Ce scénario était prévisible depuis les rumeurs confirmées plus tard par la décision du leader historique de ce parti de l’opposition togolaise, Gilchrist Olympio, d’accepter l’entrée du parti au gouvernement. Cet accord a été conclu avec le pouvoir en place pendant que le secrétaire général du même parti, Jean Pierre Fabre, candidat à la dernière présidentielle, conteste sa défaite. En effet, Fabre et ses partisans continuent d’organiser des marches pour réclamer la victoire qu’ils considèrent que Faure Gnassingbé leur a volée. Ils en étaient d’ailleurs, la dernière fois, à leur 20e marche. Chacun des deux camps de l’UFC réclame donc la propriété du parti et ce feuilleton n’est pas sans rappeler celui qui a secoué un parti comme le Parti africain de l’Indépendance (PAI) au Burkina.

Face à la guerre des communiqués, le ministre togolais de la Communication, Djimon Oré, a signé et publié un communiqué rendant illégale la tenue du congrès du camp de Fabre.

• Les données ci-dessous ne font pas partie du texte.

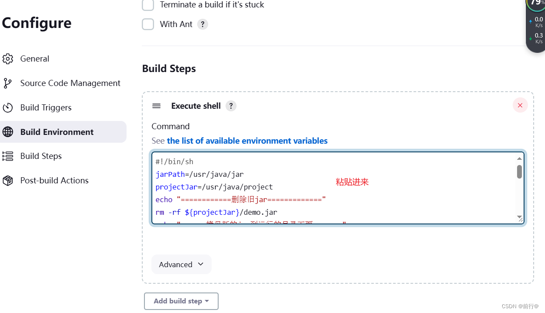Go to the Post-build Actions section
Image resolution: width=545 pixels, height=313 pixels.
click(55, 180)
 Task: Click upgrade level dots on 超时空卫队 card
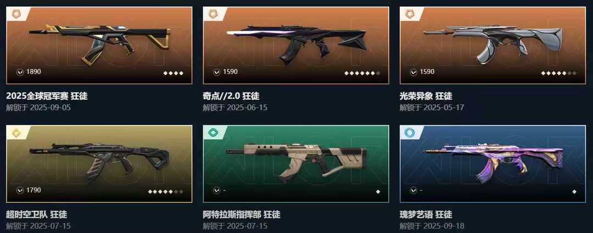click(166, 191)
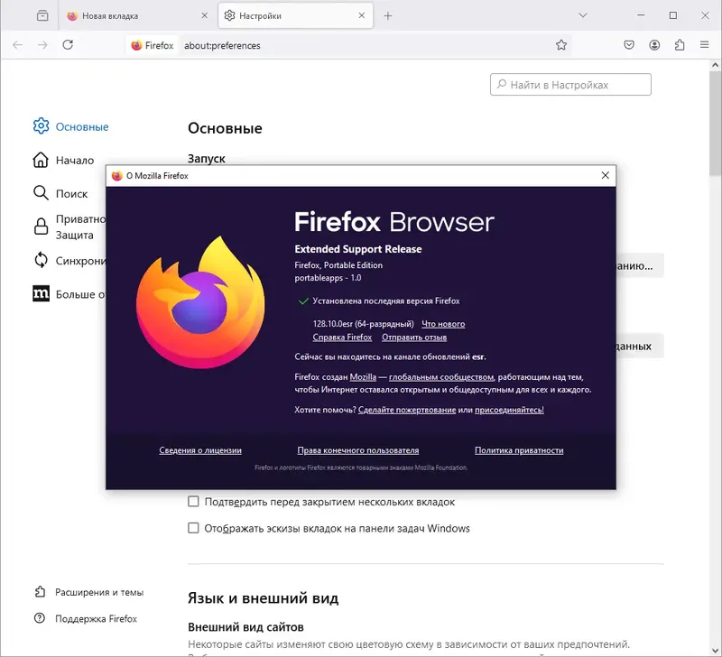Open the Firefox account icon

coord(654,44)
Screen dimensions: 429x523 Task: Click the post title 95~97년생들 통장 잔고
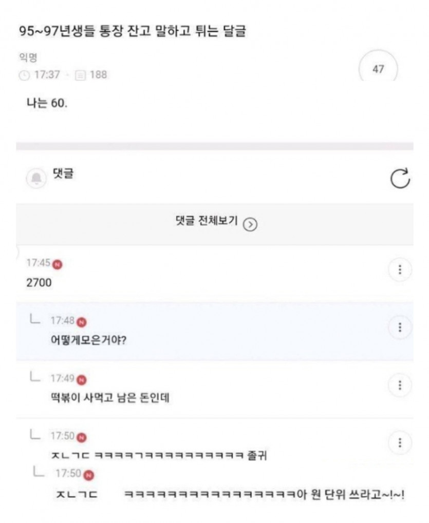(133, 31)
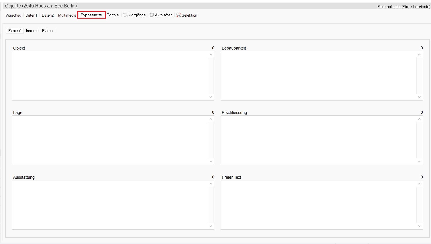Screen dimensions: 431x244
Task: Switch to the Inserat sub-tab
Action: pos(32,31)

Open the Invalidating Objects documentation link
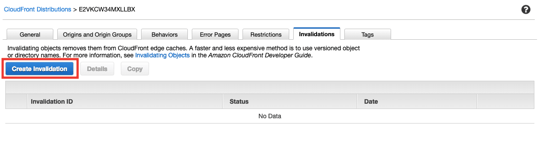162,56
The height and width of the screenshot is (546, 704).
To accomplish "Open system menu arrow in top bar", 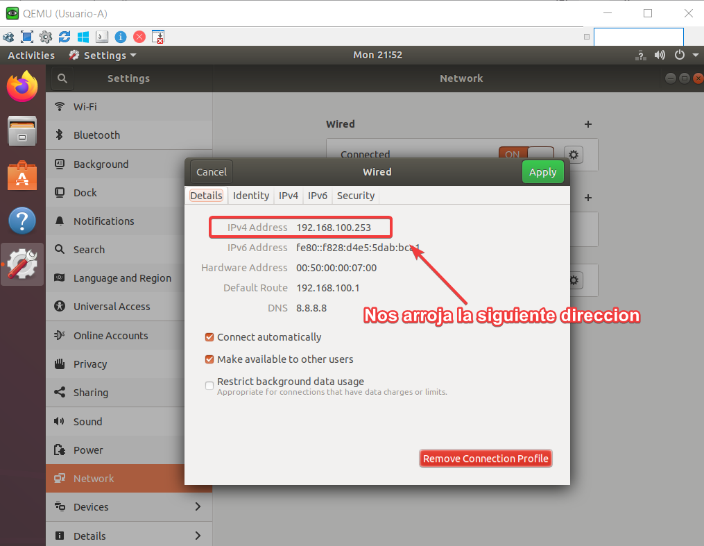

Ce communiqué met également en garde la presse qui serait coupable de délit si elle diffusait l’information concernant la convocation dudit congrès. Dans ce combat fratricide, les autorités gouvernementales togolaises ont ainsi pris fait et cause pour Gilchrist. Quoi de plus normal, est-on tenté de dire. M. Olympio ayant envoyé ses partisans au gouvernement, il n’y a pas de raison que le pouvoir en place à Lomé le lâche -en tout cas, pas tout de suite- dans ce combat qui l’oppose à ceux qui ont refusé de rentrer dans les rangs.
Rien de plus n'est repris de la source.